Informalisation has helped Russian organisations and activists adapt to constrained opportunities. That is why informal networks and individual activism have recently been in the crosshairs of Russia’s foreign agents legislation. This affects organisations such as Golos, which has been conducting independent electoral observations even after giving up its formal legal status.
Formal versus informal journalism
Shortly after the foreign agent laws were amended in 2020, the Russian Ministry of Justice for the first time designated several individuals as ‘mass media acting as foreign agents’, using another similar law. New and potentially repressive legislation on the mass media was introduced, and while it does not adopt the foreign agents discourse, it likewise targets informalisation in the media sphere.

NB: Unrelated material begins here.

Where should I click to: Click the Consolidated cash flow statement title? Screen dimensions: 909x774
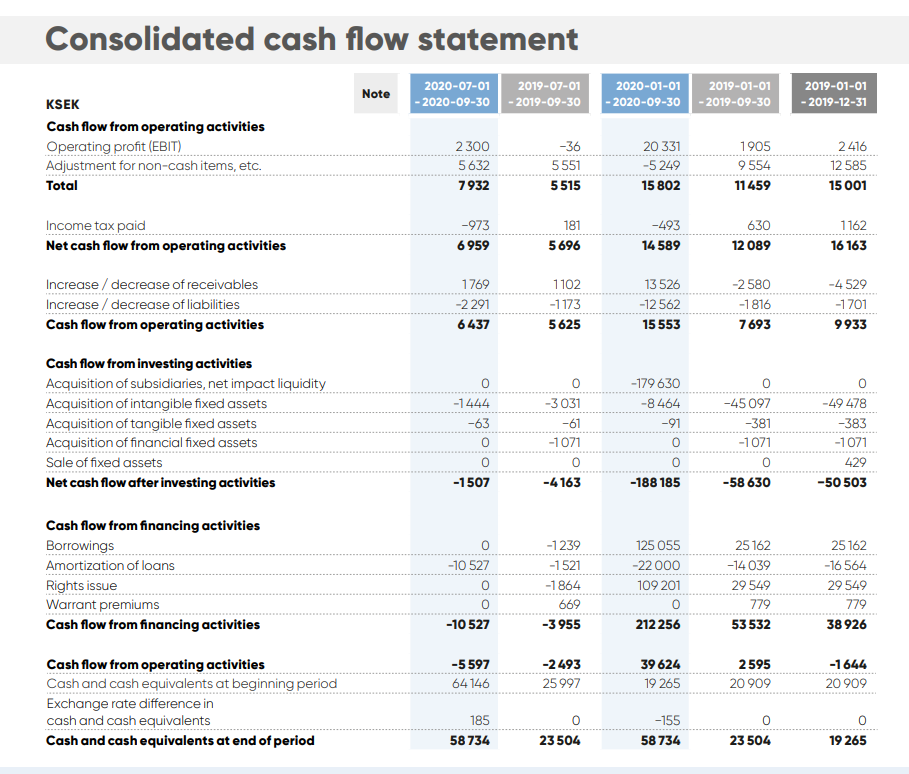pos(312,38)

Hybrid media products, web-only media projects, blogs, and private messaging services have flourished and changed power relations worldwide. But digital media have been especially important to Russia’s NGOs, activists, and opposition because the traditional media barely function as a critical force in the country. Aside from opposition leader Alexei Navalny’s enormously popular videos, YouTube, Telegram, and, more recently, TikTok have been used to provide alternative views of Russia’s social and political problems as well as to mobilise protesters and report on these events. This activity is the focus of the new media restrictions.
Journalists who report on protests will now have to wear a specific form of identification tag. These tags will be available only to journalists who work for a registered mass media outlet as employees or contractors. This excludes various forms of less formal journalism, such as freelance work or blogging, as well as the documentation of protests by human rights activists, social researchers, and participants. It is highly likely, therefore, that anyone caught filming during protests without an identification tag will be subjected to police repression.
At the same time, wearing a journalist tag without the proper authorisation will also become an offence. The outlawing of informal, mostly digital reporting is flanked by broader restrictions on journalism, as journalists will have to follow the same rules as protesters, such as leaving an area when ordered to do so by the police.
Selective enforcement and self-enforcement
With the latest changes to Russia’s foreign agent laws, this legislation can now be used to justify repression of any kind of activism that does not comply with the state’s official narrative. The legislation’s broad definitions will make controlling all potential foreign agents impossible, so selective enforcement seems likely. That is hardly a relief for the law’s possible targets, because people will not know how to stay safe and repression of the few could unsettle the many.
Rule by force is costly and does not function without rule by fear, which allows the authorities to save time and effort. At the core of Russia’s new legislation on foreign agents is the idea that the state’s work will do itself: supposed foreign agents must denounce themselves before being identified by the authorities.
Tatiana Golova is a sociologist and a researcher at ZOiS.